> WHAT YOU HAVE TO DO: Beginning with the first line below, please restate each line exactly, down to and including the line containing "Bookmark this page with star icon".

> INFORMATION GIVEN:
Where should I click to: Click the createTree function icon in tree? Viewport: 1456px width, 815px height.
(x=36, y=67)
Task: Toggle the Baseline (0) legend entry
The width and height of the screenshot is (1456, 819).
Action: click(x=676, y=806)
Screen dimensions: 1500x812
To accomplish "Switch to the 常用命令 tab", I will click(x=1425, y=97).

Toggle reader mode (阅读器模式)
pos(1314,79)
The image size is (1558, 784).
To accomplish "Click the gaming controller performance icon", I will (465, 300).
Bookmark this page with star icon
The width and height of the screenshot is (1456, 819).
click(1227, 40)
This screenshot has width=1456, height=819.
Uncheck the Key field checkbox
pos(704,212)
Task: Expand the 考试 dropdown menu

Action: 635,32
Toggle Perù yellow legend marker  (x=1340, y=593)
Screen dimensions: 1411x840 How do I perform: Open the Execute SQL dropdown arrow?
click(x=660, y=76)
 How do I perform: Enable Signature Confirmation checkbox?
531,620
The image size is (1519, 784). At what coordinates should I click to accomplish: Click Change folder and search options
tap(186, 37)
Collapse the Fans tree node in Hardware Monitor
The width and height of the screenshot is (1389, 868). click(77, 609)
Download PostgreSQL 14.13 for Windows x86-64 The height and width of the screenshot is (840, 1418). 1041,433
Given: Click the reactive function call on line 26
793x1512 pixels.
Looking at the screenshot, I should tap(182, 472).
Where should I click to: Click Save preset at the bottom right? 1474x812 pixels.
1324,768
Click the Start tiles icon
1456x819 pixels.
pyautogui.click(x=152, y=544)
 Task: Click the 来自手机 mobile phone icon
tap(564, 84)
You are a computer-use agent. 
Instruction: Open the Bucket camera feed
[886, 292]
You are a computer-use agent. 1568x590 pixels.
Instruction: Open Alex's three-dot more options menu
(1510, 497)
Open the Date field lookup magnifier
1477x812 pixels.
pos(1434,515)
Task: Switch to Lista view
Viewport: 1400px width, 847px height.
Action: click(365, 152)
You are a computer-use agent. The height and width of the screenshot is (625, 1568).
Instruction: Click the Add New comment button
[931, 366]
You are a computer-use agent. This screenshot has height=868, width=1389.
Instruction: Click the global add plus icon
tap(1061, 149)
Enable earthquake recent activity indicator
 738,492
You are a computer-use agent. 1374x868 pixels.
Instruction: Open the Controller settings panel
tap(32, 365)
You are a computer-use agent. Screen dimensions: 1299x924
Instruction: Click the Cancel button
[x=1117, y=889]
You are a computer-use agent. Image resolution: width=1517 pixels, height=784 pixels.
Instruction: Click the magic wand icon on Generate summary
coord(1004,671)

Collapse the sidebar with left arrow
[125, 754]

> RESPONSE TO THIS TASK:
Where should I click to: Click the createTree function icon in tree? Viewport: 1456px width, 815px height.
(x=36, y=67)
Task: Toggle the Baseline (0) legend entry
The width and height of the screenshot is (1456, 819).
Action: click(x=676, y=806)
Screen dimensions: 1500x812
To accomplish "Switch to the 常用命令 tab", I will click(x=1425, y=97).

Toggle reader mode (阅读器模式)
pos(1314,79)
The image size is (1558, 784).
To accomplish "Click the gaming controller performance icon", I will (465, 300).
Bookmark this page with star icon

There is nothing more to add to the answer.